Words are all I have

The pen is this 24-year-old’s weapon in her battle with bipolar and borderline personality disorder

August 20, 2018 01:07 pm | Updated 01:07 pm IST

“You are crying for no reason.” “You are such an attention-seeker.” These words were not new to me. In the eyes of people around me, my extreme mood swings made me a drama queen. Hearing these remarks about myself day in and out, I gradually stopped retaliating and started believing them. The negativity kept piling up until there came a day when I gave up. I was 20.

It was November 2014. I walked out of the house hoping to come back lifeless, but something stopped me: a phone call. Calling my father then was the toughest and the best decision I made.

My name is Sangeetha Param and I am a fighter. Every day, I am in battle with my moods. I have been diagnosed with bipolar disorder and borderline personality disorder. There were a lot of factors that led upto this — I was bullied as a child, other kids would refuse to play with me, deepening my insecurities. My grandmother was schizophrenic. My brain is now programmed to work differently, but I am not ashamed of it.

After that fateful day, I accepted that I needed help. My parents cajoled me into seeing a counsellor, and I didn’t resist. The first time I met my therapist, I did not speak for the first 15 minutes. Neither did he. No questions were thrown at me, no demands for an explanation. He gave me the space I needed to open up. That’s how I knew he could help me. He recommended a psychiatrist, who made the diagnosis.

Having a mental illness is a challenge. Identifying it is a bigger one. So when I heard the diagnosis, I was relieved. It meant that everything I felt had a reason and I could put a name to it. It was the neurotransmitters in my brain that did not function properly.

I learnt to turn this disorder into my strength and started discovering new facets of my personality. I found that the haze of feelings and thoughts in my head that I couldn’t translate into words while speaking to someone, would make sense when I penned them down.

I had never kept a journal before, but I began to realise how therapeutic writing could be, how it could give way to healing. Every thought, emotion, pain, I wrote. I transformed the intangible into words. Since then, I have published two books, Key to Acceptance and Echoes in my Attic , where I speak about my dark side. In the process of learning how not to be affected by others’ judgement of me, I also learnt not to judge others.

It is very important to have a healthy first circle, a support system. For me, that’s my family: my parents and my sister, and friends. My father is an inspiration to me; his motto ‘Hope, Faith and Trust’ keeps me going every day. Being a cancer survivor himself, he taught me never to give up hope, put my faith in either a higher power, or in myself, and to trust my doctors, caregivers and family. I may not have inherited his looks, but I did inherit his will power.

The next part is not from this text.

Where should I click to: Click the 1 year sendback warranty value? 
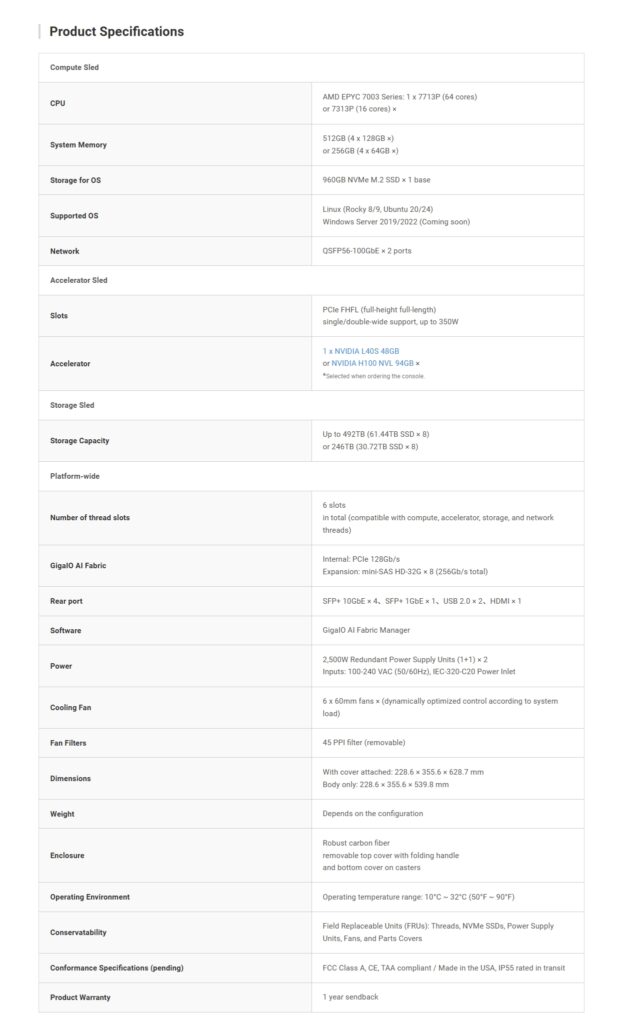click(351, 997)

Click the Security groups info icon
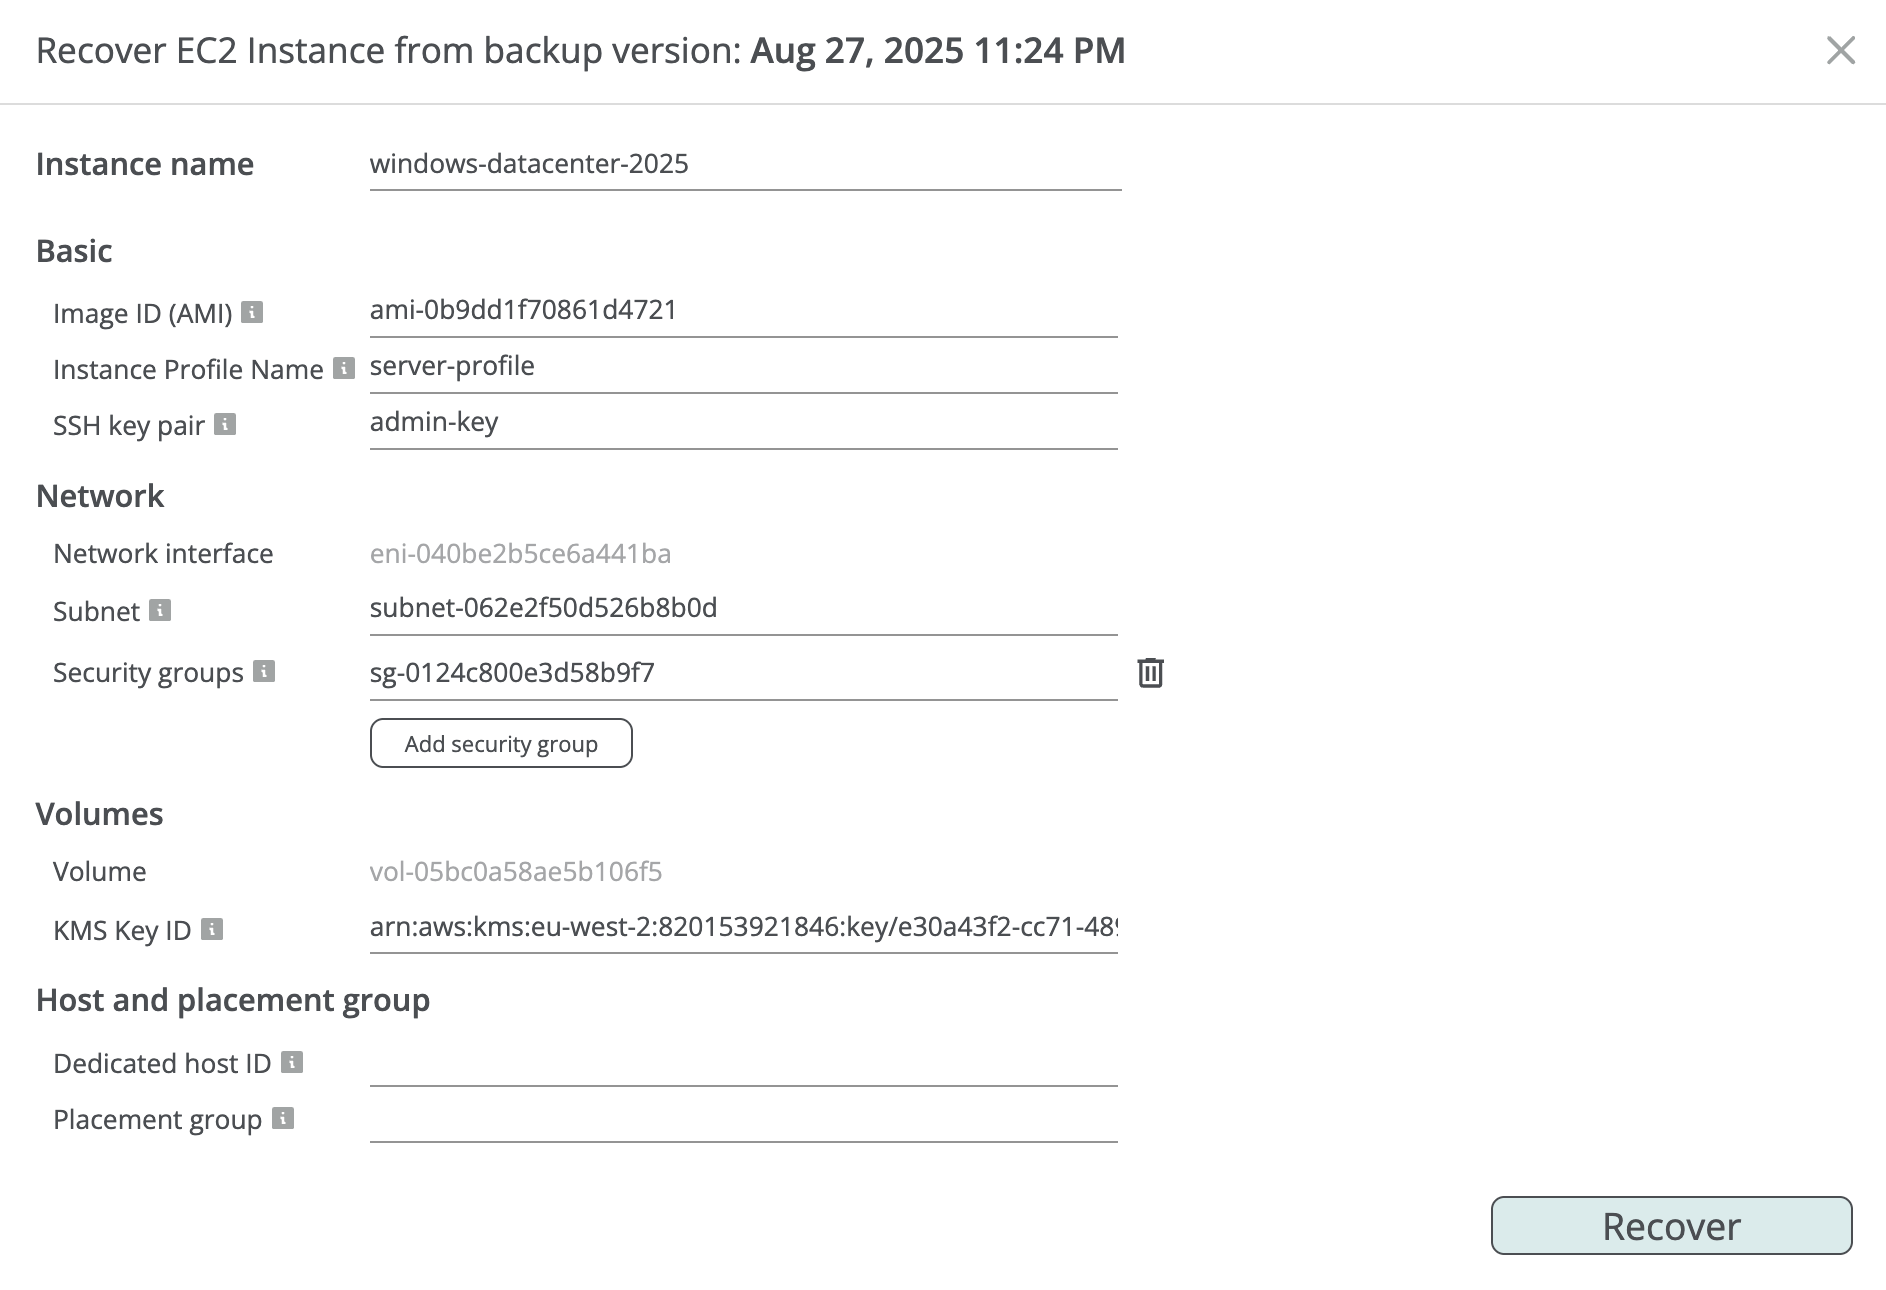pos(264,671)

I would accompany my father to all the cancer programmes that we went to — I still do. I saw how his testimony would inspire other people in the same predicament. I thought to myself, ‘Why don’t I do the same on mental health?’Which is why, today, I give talks on bipolar and depression in various cities from Bengaluru and Chennai, to Kochi and Thiruvananthapuram.

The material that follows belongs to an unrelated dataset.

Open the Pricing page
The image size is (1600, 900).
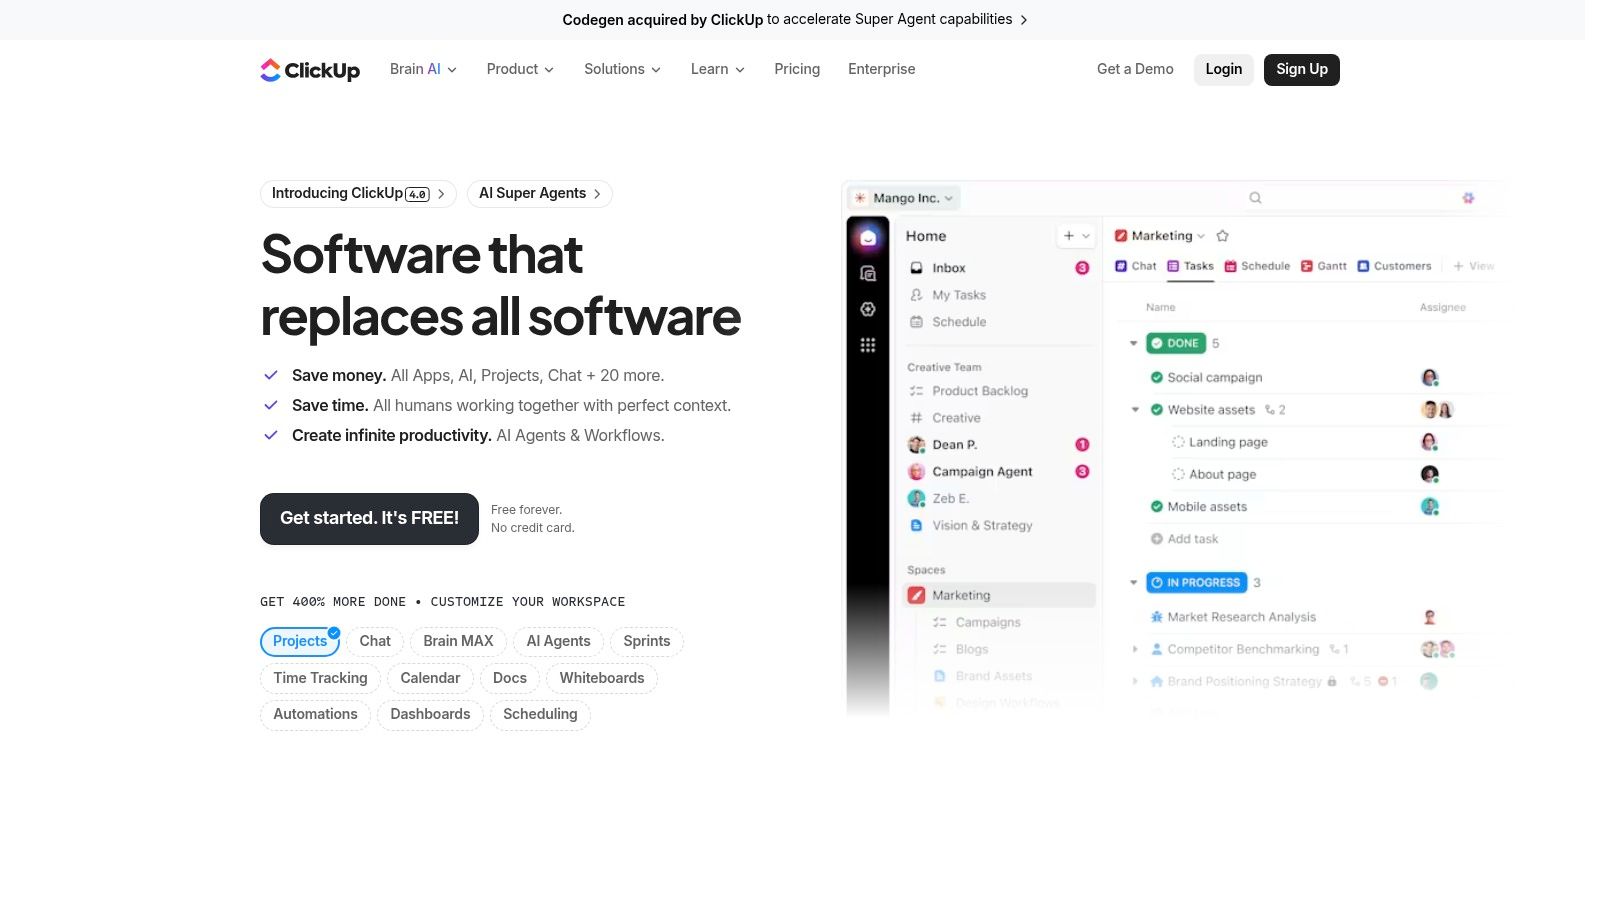pyautogui.click(x=797, y=69)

I remember how, after one of my talks, a participant walked up to me and said, “Why do you only talk about these negative things? You should be more optimistic.”

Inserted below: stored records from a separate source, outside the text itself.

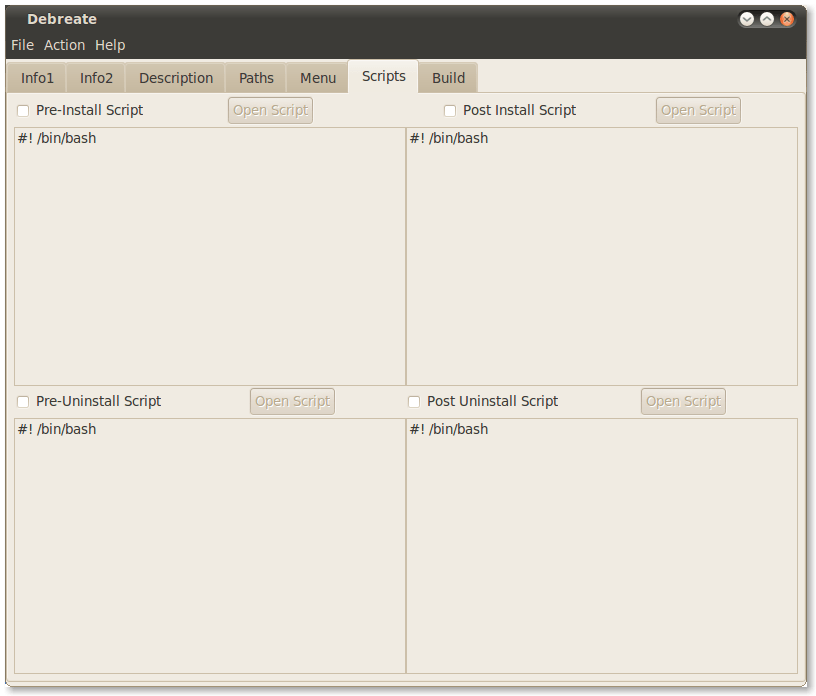Click Open Script for Pre-Uninstall Script
Viewport: 816px width, 696px height.
(x=292, y=402)
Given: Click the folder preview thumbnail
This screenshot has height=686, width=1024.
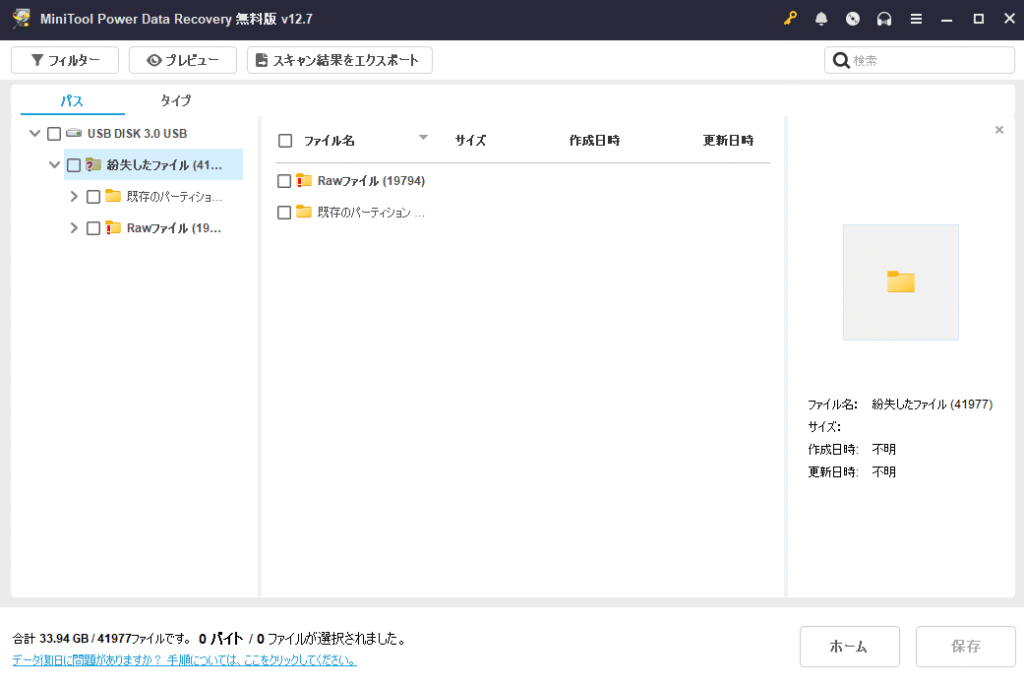Looking at the screenshot, I should (900, 282).
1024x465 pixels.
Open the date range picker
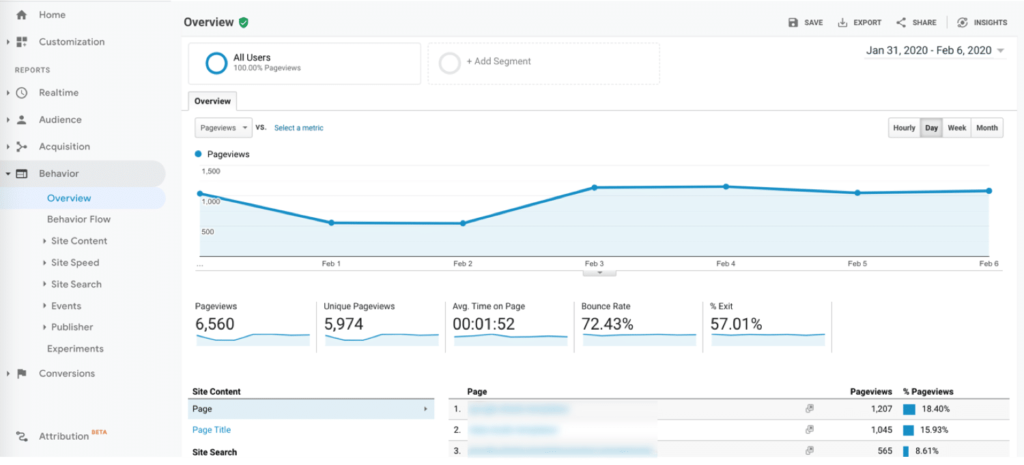(x=934, y=51)
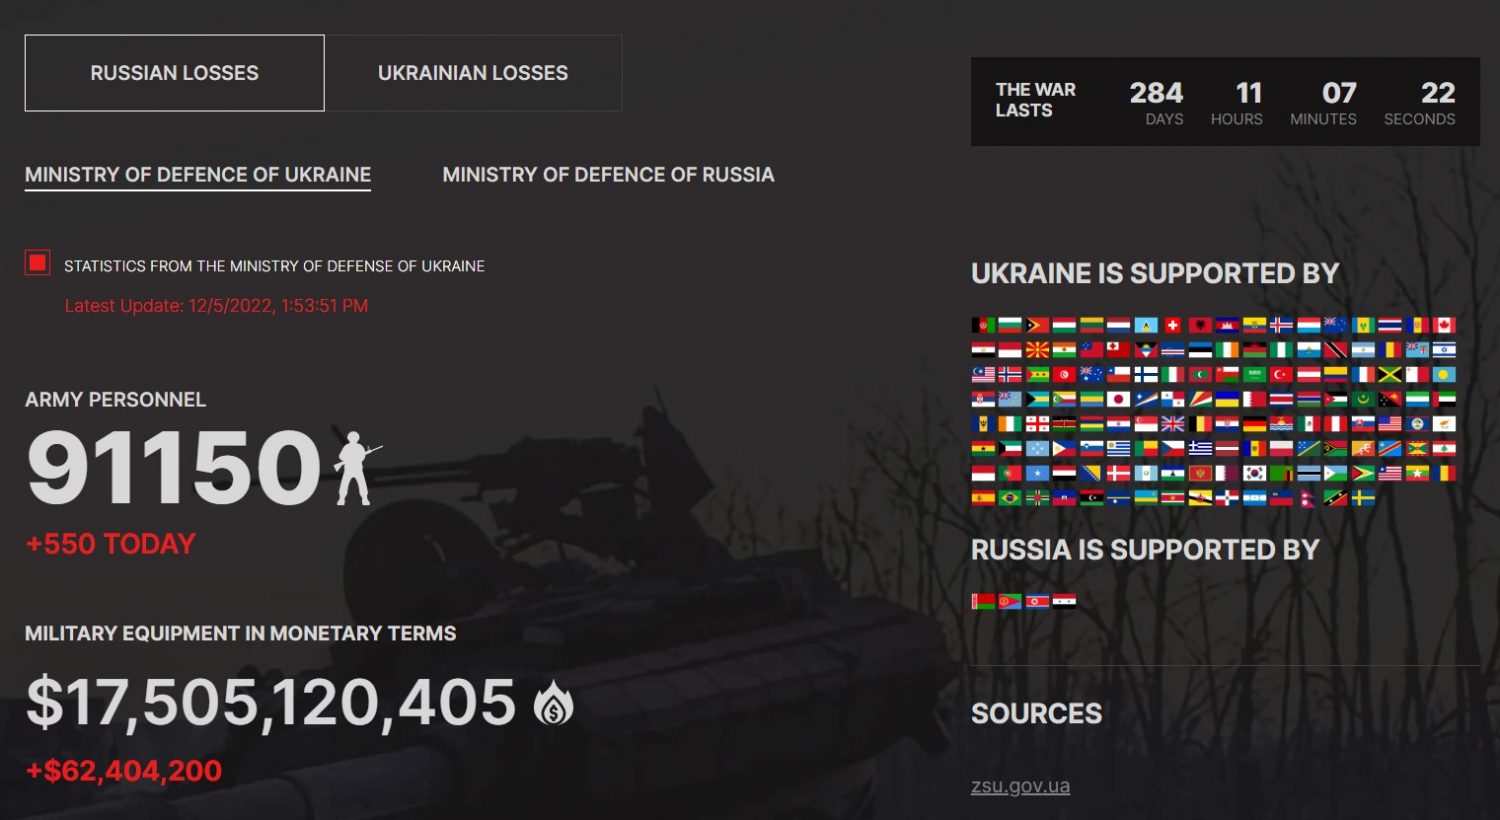Click the Japan flag icon
The image size is (1500, 820).
[1118, 399]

When people are depressed, all of the negativity inside sucks them in. It drains their energy and statements like ‘Get over it; move on; let it go;’ never help. There are times when my family will tell me proudly, “You have come a long way.” But during the lows, even that doesn’t cheer me up. And it’s not like the mood stabilisers and antidepressants I take are a one-shot cure. They are not magic pills. It’s just something that helps me help myself. Therapy and psychiatric treatment go hand-in-hand. I never say ‘I am fully healed’, instead I always say, ‘I am in the process of being healed’.

It is very important to get help at the initial stage. I waited until I cracked. If I’d had the courage to seek help when I needed it, I wouldn’t have suffered all those years, right from Class VIII. The transition between childhood to adolescence can be tough, so my parents assumed I just had the teenage blues, but it was actually depression.

Like I always mention in my talks, “If you or anyone you know is depressed, please seek help. Do not be afraid of what anyone will think. If you have the courage to hold on, you will also have the courage to face it and not run away from it.”